Der russische Botschafter Sergej Netschajew hat die Bundesregierung vor einer „Politisierung“ des Falls Alexej Nawalny gewarnt. Solange die Situation nicht geklärt sei, rufe er dazu auf, auf „vorläufige Einschätzungen zu verzichten und sich nur auf die Fakten zu stützen“, sagte Netschajew am Donnerstag dem ZDF.
Nawalny war am 22. August mit Vergiftungserscheinungen aus Russland zur ärztlichen Behandlung nach Berlin geflogen worden. Er wird seither in der Universitätsklinik Charité behandelt.
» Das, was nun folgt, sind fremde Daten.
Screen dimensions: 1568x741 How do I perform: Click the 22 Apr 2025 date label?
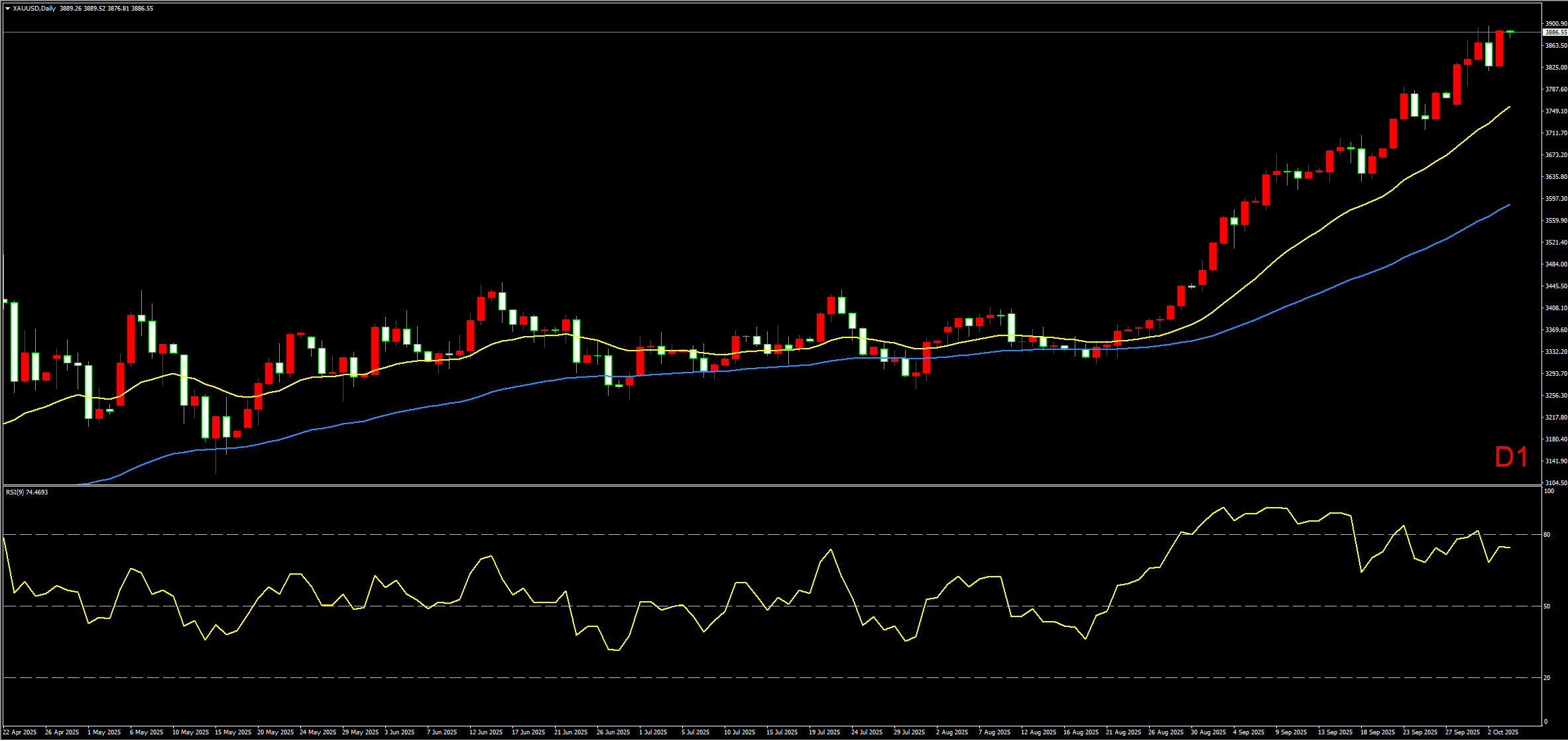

Die Bundesregierung teilte am Mittwoch mit, der Kremlkritiker sei „zweifelsfrei“ mit einem chemischen Nervenkampfstoff aus der sogenannten Nowitschok-Gruppe vergiftet worden.
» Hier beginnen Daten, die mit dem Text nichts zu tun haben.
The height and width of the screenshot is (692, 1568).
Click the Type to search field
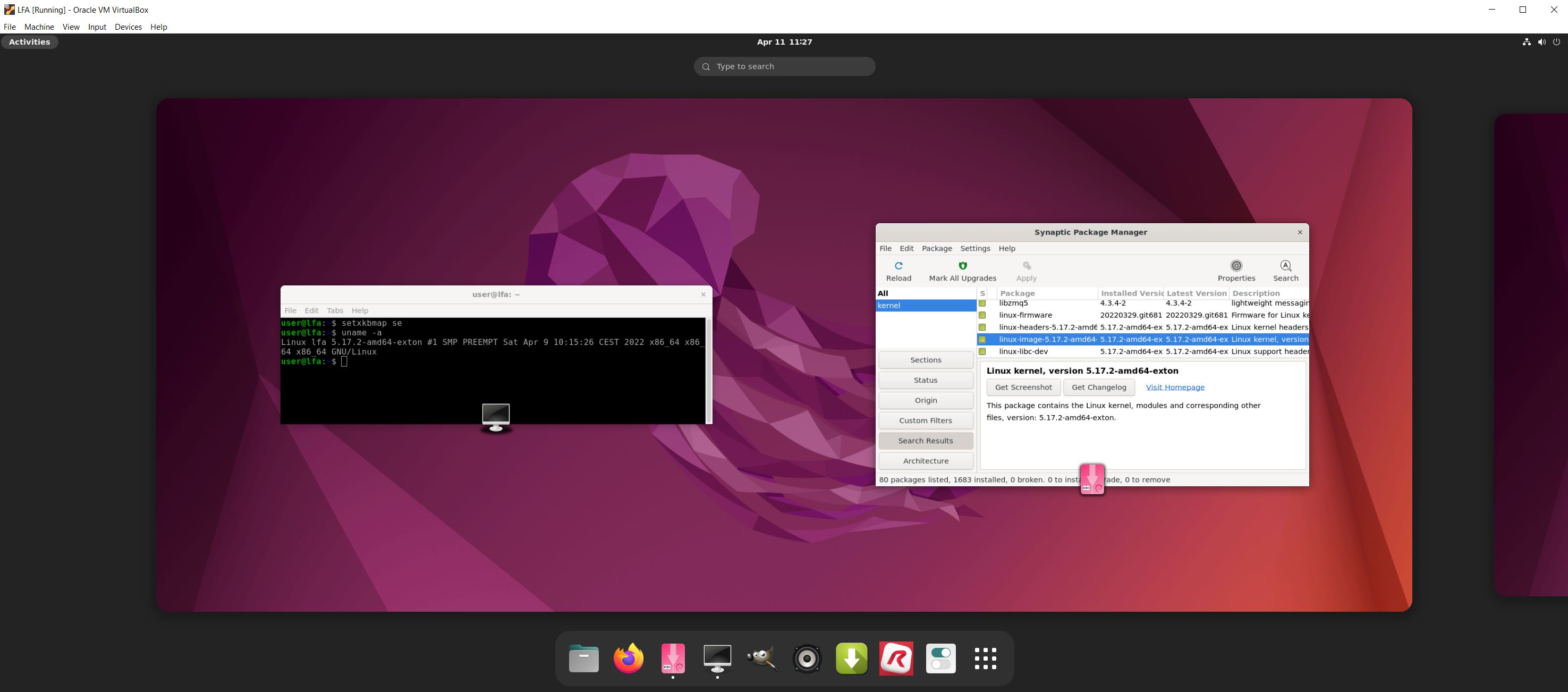click(784, 66)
Bundeskanzlerin Angela Merkel (CDU) verurteilte den „versuchten Giftmord“ und kündigte an, dass gemeinsam mit EU und Nato über eine „angemessene“ Reaktion entschieden werde. Moskau müsse nun „sehr schwerwiegende Fragen“ beantworten, sagte sie.
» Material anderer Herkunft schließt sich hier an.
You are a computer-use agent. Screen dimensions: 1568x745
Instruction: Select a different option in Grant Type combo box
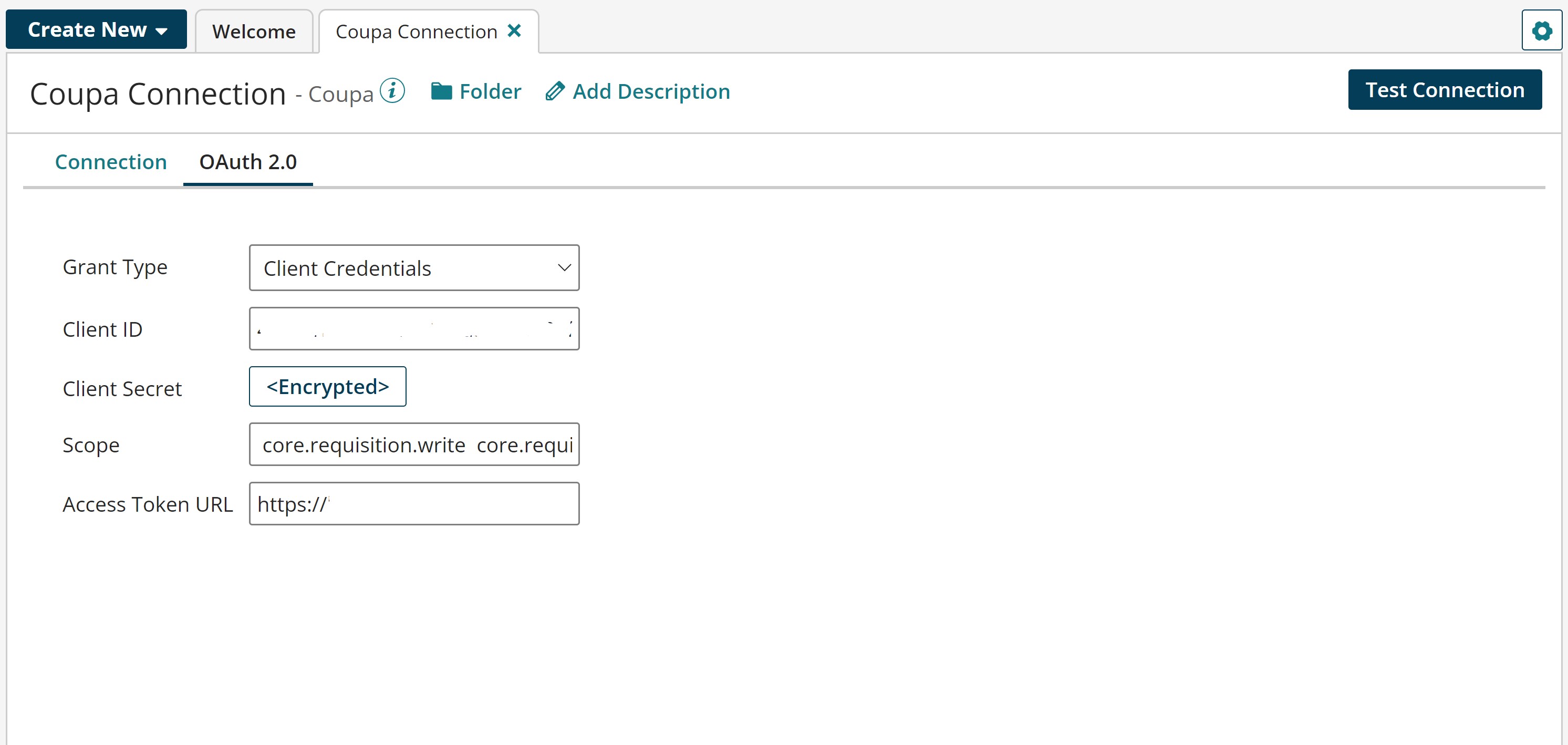414,267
Bundesaußenminister Heiko Maas (SPD) lud den russischen Botschafter „zu einem dringenden Gespräch“ ins Auswärtige Amt. Netschajew erklärte dazu am Donnerstag, dass bei dem Gespräch „keine Vorwürfe in Bezug auf Russland oder die russischen staatlichen Strukturen vorgebracht“ worden seien.
Nach Kreml-Sprecher Dmitri Peskow wies auch Netschajew jede Schuld Moskaus an dem Giftanschlag zurück. „Die Vorwürfe, dass Russland irgendwie in diesen Vorgang verwickelt ist, sind aus unserer Sicht absolut fehl am Platze“, sagte er dem ZDF. Zu einer Klärung des Falls sei eine „akribische Zusammenarbeit von russischen und deutschen Experten und Ärzten“ nötig. Bis heute aber habe es keine Antwort Deutschlands auf ein entsprechendes Rechtshilfeersuchen der russischen Generalstaatsanwaltschaft gegeben.